The next day he invited me to his well-furnished tent to go through our lines. We did so in between small talk. Around mid-day I suggested that it was time for a cold beer. He looked at his trainer, who had been present throughout the session as if to say ‘What are we to do?’ The trainer said he would see if he could organise something. He returned after a while bringing me a bottle of cold lager. "Go ahead", Peter said. "What about you?" I asked. He stroked his chin thoughtfully before saying, "I don’t think I feel like it."
I was taken aback. I had heard many tales about his drinking capacity. It was rumoured in the ‘Buxton’ that he could outdrink anyone. I felt a bit guilty sipping the liquid offered to me.
The catering people, attached to the unit, had installed a large tent which served as a mess. We dined there. David Lean and his Indian wife, Leela, sometimes joined us for dinner. The crew, the technicians and the administrative staff were served with beer, or wine if the Leans were present. Throughout our stay in Akaba, I never saw Peter take any of the stuff in the mess. His trainer, who shadowed him like a bodyguard, had apparently been instructed to see to it that he kept to his vow to remain on the wagon.
A barbed wire fence separated Akaba from Elat, the Israeli seaside resort. You could see plump ladies swimming or sunbathing on the sand. Peter would sometimes scan the scene through his field glasses. If he ever spotted a ‘tasty chick’, as he put it, he would lend his glasses to me to share the view. But that was before Sian, (his wife) arrived.
Camel riding is a bizarre business and very painful. For the first two days Peter and I took the same route with our trainers behind us. We were told not to use our reins and try to feel being one with the camel. We had to ride two hours in the morning and two in the late afternoon. After two or three days we were sent on different routes.
My trainer, a slim, lithe, leather-faced Bedouin, named Qais, rode his camel with the ease and grace of a hawk in flight. He could only speak Bedouin Arabic so I tried to understand his instructions through gestures. After a week, all I learned was how to trot -- and a few Arabic phrases. Peter was already claiming that he was about to acquire the knack of galloping.
By now there were blisters all over my bum. The Jordanian doctor, who covered my cheeks with thick wads of plaster, told me to rest for a few days. I didn’t. I was meant to be Lawrence’s guide, and his mentor as a camel rider; I had to be twice as good as Lawrence. I went ahead with my practice and paid dearly for it, but that is another story.
* * * * *
The dialogue coach, Hugh Miller, with his patrician looks, was everybody’s idea of a kindly uncle. He was engaged primarily to assist Peter with his diction. He had been on the faculty of RADA and when he was informed that I, too, had been to RADA he was courteous enough to allow me to be present when he conducted his initial sessions with Peter. Peter read out his lines and Hugh Miller interrupted him only when he felt that Peter was not inflecting the right word.

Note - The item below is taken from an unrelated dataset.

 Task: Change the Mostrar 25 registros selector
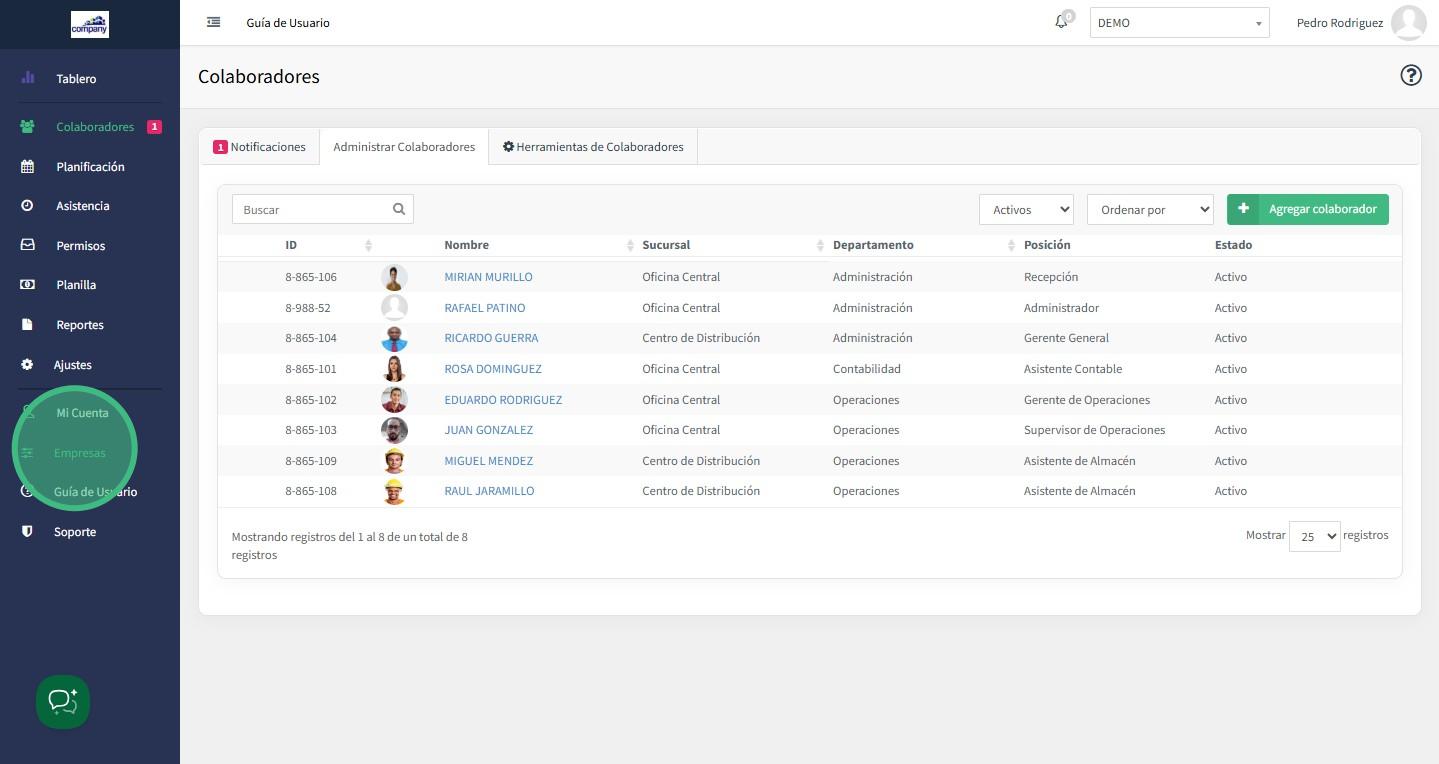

I was sitting next to ‘uncle’ Hugh at dinner one evening -- Peter wasn’t around -- and I asked him if Peter’s speech was far-removed from that of T.E. Lawrence. "mmm… No," he said "I wouldn’t say that, but he tends to flatten his vowels now and then, and we are trying to sort that out."
Peter worked assiduously with his coach. After dinner, other people either played cards or exchanged smutty stories but Peter would sit with his coach in his tent and be engrossed in the script. It was evident that he was more than determined to spend every ounce of his energy in building up "Aurance".